78212 - Theories and Techniques of Musical Composition (1) (LM)

Academic Year 2021/2022

  • Teaching Mode: Traditional lectures
  • Campus: Bologna
  • Corso: Second cycle degree programme (LM) in Music and Theatre Studies (cod. 8837)

    Also valid for Second cycle degree programme (LM) in Music and Theatre Studies (cod. 8837)

Course contents

Aspects of syntax and form in Johann Sebastian Bach's instrumental music

Since the musical discourse has a grammar, it is therefore provided with specific morphosyntactic and rhetoric functions. The course will investigate these functions in the sound architectures of Bach's music, with particular attention to the syntactic models inherited and handed down by him, to their contrapuntal and harmonic substance, and to their rhetorical dimension.

Readings/Bibliography

A) Basic texts

1) Caplin, William, What are Formal Functions?, in: W. Caplin, J. Hepokoski, J. Webster, Musical Form, Forms & Formenlehre. Three methodological Reflections, Leuven Univesity Press, Leuven 2010, pp. 21-40;

2) Dahlhaus, Carl, Phrase et période. Contribution à une théorie de la syntaxe musicale, “Analyse musicale”, 13/4, 1988, pp. 37-44.
NB: the italian version, Frase e periodo. Per una teoria della sintassi musicale (“Musica/Realtà”, n. 109, 2016, pp. 81-99), does not fully translate the original text from German (Satz und Periode.

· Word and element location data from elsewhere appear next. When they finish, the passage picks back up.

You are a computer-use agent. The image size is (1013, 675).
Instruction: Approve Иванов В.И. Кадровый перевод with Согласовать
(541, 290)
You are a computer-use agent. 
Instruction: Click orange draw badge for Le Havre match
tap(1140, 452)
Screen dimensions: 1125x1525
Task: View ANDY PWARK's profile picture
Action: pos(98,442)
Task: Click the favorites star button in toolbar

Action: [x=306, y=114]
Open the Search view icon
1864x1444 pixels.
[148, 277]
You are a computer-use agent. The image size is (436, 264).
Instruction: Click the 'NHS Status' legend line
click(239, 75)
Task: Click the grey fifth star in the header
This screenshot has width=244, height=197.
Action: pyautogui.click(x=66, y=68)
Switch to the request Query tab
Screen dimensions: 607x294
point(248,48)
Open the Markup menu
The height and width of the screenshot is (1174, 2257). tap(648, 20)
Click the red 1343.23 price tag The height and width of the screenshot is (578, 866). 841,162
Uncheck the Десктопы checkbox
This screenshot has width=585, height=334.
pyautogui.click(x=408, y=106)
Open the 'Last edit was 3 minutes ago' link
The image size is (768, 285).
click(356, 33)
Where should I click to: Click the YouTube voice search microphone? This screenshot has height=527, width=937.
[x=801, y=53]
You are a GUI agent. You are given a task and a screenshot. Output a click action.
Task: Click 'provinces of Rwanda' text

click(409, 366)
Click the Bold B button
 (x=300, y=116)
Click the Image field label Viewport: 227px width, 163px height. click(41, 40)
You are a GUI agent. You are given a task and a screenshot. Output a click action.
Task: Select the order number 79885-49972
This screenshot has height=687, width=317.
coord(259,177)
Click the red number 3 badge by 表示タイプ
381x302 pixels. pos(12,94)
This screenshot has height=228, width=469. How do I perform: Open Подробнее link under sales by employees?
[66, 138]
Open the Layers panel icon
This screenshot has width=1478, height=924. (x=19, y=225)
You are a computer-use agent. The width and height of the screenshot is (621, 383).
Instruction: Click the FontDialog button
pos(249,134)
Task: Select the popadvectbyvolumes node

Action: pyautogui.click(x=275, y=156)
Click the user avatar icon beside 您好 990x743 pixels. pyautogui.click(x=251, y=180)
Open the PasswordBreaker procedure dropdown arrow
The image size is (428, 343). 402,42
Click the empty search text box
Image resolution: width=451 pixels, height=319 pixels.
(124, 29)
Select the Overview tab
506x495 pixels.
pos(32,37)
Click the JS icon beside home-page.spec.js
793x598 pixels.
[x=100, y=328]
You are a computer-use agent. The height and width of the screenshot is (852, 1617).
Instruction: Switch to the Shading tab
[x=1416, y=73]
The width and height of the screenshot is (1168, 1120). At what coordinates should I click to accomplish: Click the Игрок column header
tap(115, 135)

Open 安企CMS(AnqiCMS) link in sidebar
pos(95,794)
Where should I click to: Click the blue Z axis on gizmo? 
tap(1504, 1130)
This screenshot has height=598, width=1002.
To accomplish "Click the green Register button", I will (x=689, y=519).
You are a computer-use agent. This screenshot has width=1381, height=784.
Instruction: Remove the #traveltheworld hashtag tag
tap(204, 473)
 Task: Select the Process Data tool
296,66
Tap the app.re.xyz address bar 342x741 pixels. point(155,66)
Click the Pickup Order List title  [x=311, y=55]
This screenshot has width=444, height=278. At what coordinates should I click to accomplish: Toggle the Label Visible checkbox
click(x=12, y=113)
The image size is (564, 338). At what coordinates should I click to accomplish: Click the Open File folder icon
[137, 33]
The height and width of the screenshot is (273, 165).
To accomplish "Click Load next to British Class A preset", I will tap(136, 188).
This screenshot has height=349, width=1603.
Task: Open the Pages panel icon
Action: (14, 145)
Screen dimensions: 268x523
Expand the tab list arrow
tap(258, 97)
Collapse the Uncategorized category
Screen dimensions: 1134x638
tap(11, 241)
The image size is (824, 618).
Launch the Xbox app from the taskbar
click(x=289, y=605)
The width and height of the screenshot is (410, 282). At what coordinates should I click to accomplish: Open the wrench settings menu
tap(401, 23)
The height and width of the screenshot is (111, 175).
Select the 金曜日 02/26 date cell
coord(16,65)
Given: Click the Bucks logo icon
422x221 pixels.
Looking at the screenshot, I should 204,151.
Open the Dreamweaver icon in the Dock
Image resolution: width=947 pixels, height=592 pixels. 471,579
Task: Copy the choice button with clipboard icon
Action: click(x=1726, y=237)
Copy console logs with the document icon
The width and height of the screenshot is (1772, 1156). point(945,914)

Zur Theorie der musikalischen Syntax, "Zeitschrift für Musiktheorie", 9/2, 1978, pp. 16-26).
This essay is possibly to be corroborated by reading: A. Schönberg, Fundamentals of Musical Composition, Faber & Faber, London 1967, §§ 1-7. NB: not the italian version (Suvini Zerboni, Milano 1969);

3) Mastropasqua, Mauro, Abbozzo di un nuovo sistema teorico-analitico dell'armonia tonale, in conformità alle consuetudini stilistiche di Bach. This essay is necessary for the harmonic analysis implications of the written test - see forward.

B) Further readings

4) Mastropasqua, Mauro, Logica musicale. Storia di un'idea, Bononia University Press, Bologna 2011, §§ 1-4 (pp. 13-86);

5) Kirkendale, Ursula, The Source for Bach's "Musical Offering": The "institutio oratoria" of Quintilian, "Journal of the American Musicological Society", 33/1, 1980, pp. 88-141.


Assessment methods

(1) Written test. Analysis of syntactic and formal functions (according to the methodology shown at lesson), of the main harmonic articulations and of the tonal plan of a piece assigned by the teacher the same day of the exam. Allowed time for the written test: 3 hours.

(2) Oral test. Discussion of the analysis above mentioned; questions about the contents of the essays in bibliography (on both the texts A and B).